** Opening INFORMATION PROVIDED block **
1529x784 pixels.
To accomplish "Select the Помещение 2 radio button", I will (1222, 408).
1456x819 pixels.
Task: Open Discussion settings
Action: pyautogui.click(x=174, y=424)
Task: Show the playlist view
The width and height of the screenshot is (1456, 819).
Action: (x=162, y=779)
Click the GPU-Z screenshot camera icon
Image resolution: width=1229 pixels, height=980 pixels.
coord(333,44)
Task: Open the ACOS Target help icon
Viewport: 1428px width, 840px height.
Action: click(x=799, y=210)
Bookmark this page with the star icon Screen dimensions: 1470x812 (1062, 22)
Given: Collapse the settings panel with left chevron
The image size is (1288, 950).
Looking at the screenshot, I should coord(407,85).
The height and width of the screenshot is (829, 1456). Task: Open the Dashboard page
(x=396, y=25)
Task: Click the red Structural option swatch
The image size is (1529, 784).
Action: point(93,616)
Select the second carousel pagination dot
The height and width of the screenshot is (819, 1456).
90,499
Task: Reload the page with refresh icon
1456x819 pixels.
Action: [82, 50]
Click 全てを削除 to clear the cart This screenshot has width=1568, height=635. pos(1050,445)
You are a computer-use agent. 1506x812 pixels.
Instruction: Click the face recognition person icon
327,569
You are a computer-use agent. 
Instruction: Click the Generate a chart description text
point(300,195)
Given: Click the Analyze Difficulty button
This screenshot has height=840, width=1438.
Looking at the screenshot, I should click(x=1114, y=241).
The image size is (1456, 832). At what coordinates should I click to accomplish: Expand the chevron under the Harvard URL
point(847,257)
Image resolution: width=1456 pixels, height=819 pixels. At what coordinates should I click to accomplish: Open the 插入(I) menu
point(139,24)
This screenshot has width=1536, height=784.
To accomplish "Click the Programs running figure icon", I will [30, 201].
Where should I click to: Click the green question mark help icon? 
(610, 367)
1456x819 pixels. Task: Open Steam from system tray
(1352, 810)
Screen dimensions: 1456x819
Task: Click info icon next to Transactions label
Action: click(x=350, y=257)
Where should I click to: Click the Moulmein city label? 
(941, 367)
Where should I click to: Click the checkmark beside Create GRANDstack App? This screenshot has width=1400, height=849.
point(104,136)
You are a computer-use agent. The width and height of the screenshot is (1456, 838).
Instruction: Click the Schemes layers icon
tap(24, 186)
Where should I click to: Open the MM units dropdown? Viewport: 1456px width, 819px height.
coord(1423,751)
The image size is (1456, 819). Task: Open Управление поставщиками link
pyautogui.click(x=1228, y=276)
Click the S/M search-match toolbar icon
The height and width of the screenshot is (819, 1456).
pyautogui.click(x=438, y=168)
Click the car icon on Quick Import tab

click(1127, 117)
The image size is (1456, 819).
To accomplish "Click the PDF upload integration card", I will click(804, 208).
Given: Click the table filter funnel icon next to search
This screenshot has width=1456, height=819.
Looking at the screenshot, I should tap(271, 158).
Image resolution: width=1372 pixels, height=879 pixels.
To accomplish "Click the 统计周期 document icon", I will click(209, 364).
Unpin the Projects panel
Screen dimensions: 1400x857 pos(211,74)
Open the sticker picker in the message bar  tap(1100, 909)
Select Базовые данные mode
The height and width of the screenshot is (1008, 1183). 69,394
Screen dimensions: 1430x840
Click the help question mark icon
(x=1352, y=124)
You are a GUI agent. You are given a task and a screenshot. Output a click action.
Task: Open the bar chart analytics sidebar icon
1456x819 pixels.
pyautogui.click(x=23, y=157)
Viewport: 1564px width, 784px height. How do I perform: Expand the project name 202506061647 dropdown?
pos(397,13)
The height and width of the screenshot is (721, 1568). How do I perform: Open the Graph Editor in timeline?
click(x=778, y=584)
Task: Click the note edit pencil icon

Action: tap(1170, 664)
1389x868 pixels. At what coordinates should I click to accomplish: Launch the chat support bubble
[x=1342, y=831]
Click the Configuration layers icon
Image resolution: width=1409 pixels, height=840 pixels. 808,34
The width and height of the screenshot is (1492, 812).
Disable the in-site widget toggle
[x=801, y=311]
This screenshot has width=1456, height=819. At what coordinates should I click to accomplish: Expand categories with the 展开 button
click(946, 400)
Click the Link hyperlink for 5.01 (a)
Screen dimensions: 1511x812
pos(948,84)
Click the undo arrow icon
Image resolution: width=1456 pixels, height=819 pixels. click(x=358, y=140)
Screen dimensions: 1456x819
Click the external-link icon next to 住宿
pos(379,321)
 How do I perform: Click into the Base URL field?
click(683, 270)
** Closing INFORMATION PROVIDED block **
### [EXERCISE BRIEF]
Make an exact copy of the data above.

### [REPLY TO THE TASK]
1529x784 pixels.
To accomplish "Select the Помещение 2 radio button", I will (1222, 408).
1456x819 pixels.
Task: Open Discussion settings
Action: pyautogui.click(x=174, y=424)
Task: Show the playlist view
The width and height of the screenshot is (1456, 819).
Action: (x=162, y=779)
Click the GPU-Z screenshot camera icon
Image resolution: width=1229 pixels, height=980 pixels.
coord(333,44)
Task: Open the ACOS Target help icon
Viewport: 1428px width, 840px height.
Action: click(x=799, y=210)
Bookmark this page with the star icon Screen dimensions: 1470x812 (1062, 22)
Given: Collapse the settings panel with left chevron
The image size is (1288, 950).
Looking at the screenshot, I should coord(407,85).
The height and width of the screenshot is (829, 1456). Task: Open the Dashboard page
(x=396, y=25)
Task: Click the red Structural option swatch
The image size is (1529, 784).
Action: point(93,616)
Select the second carousel pagination dot
The height and width of the screenshot is (819, 1456).
90,499
Task: Reload the page with refresh icon
1456x819 pixels.
Action: [82, 50]
Click 全てを削除 to clear the cart This screenshot has width=1568, height=635. pos(1050,445)
You are a computer-use agent. 1506x812 pixels.
Instruction: Click the face recognition person icon
327,569
You are a computer-use agent. 
Instruction: Click the Generate a chart description text
point(300,195)
Given: Click the Analyze Difficulty button
This screenshot has height=840, width=1438.
Looking at the screenshot, I should click(x=1114, y=241).
The image size is (1456, 832). At what coordinates should I click to accomplish: Expand the chevron under the Harvard URL
point(847,257)
Image resolution: width=1456 pixels, height=819 pixels. At what coordinates should I click to accomplish: Open the 插入(I) menu
point(139,24)
This screenshot has width=1536, height=784.
To accomplish "Click the Programs running figure icon", I will [30, 201].
Where should I click to: Click the green question mark help icon? 
(610, 367)
1456x819 pixels. Task: Open Steam from system tray
(1352, 810)
Screen dimensions: 1456x819
Task: Click info icon next to Transactions label
Action: click(x=350, y=257)
Where should I click to: Click the Moulmein city label? 
(941, 367)
Where should I click to: Click the checkmark beside Create GRANDstack App? This screenshot has width=1400, height=849.
point(104,136)
You are a computer-use agent. The width and height of the screenshot is (1456, 838).
Instruction: Click the Schemes layers icon
tap(24, 186)
Where should I click to: Open the MM units dropdown? Viewport: 1456px width, 819px height.
coord(1423,751)
The image size is (1456, 819). Task: Open Управление поставщиками link
pyautogui.click(x=1228, y=276)
Click the S/M search-match toolbar icon
The height and width of the screenshot is (819, 1456).
pyautogui.click(x=438, y=168)
Click the car icon on Quick Import tab

click(1127, 117)
The image size is (1456, 819).
To accomplish "Click the PDF upload integration card", I will click(804, 208).
Given: Click the table filter funnel icon next to search
This screenshot has width=1456, height=819.
Looking at the screenshot, I should tap(271, 158).
Image resolution: width=1372 pixels, height=879 pixels.
To accomplish "Click the 统计周期 document icon", I will click(209, 364).
Unpin the Projects panel
Screen dimensions: 1400x857 pos(211,74)
Open the sticker picker in the message bar  tap(1100, 909)
Select Базовые данные mode
The height and width of the screenshot is (1008, 1183). 69,394
Screen dimensions: 1430x840
Click the help question mark icon
(x=1352, y=124)
You are a GUI agent. You are given a task and a screenshot. Output a click action.
Task: Open the bar chart analytics sidebar icon
1456x819 pixels.
pyautogui.click(x=23, y=157)
Viewport: 1564px width, 784px height. How do I perform: Expand the project name 202506061647 dropdown?
pos(397,13)
The height and width of the screenshot is (721, 1568). How do I perform: Open the Graph Editor in timeline?
click(x=778, y=584)
Task: Click the note edit pencil icon

Action: tap(1170, 664)
1389x868 pixels. At what coordinates should I click to accomplish: Launch the chat support bubble
[x=1342, y=831]
Click the Configuration layers icon
Image resolution: width=1409 pixels, height=840 pixels. 808,34
The width and height of the screenshot is (1492, 812).
Disable the in-site widget toggle
[x=801, y=311]
This screenshot has width=1456, height=819. At what coordinates should I click to accomplish: Expand categories with the 展开 button
click(946, 400)
Click the Link hyperlink for 5.01 (a)
Screen dimensions: 1511x812
pos(948,84)
Click the undo arrow icon
Image resolution: width=1456 pixels, height=819 pixels. click(x=358, y=140)
Screen dimensions: 1456x819
Click the external-link icon next to 住宿
pos(379,321)
 How do I perform: Click into the Base URL field?
click(683, 270)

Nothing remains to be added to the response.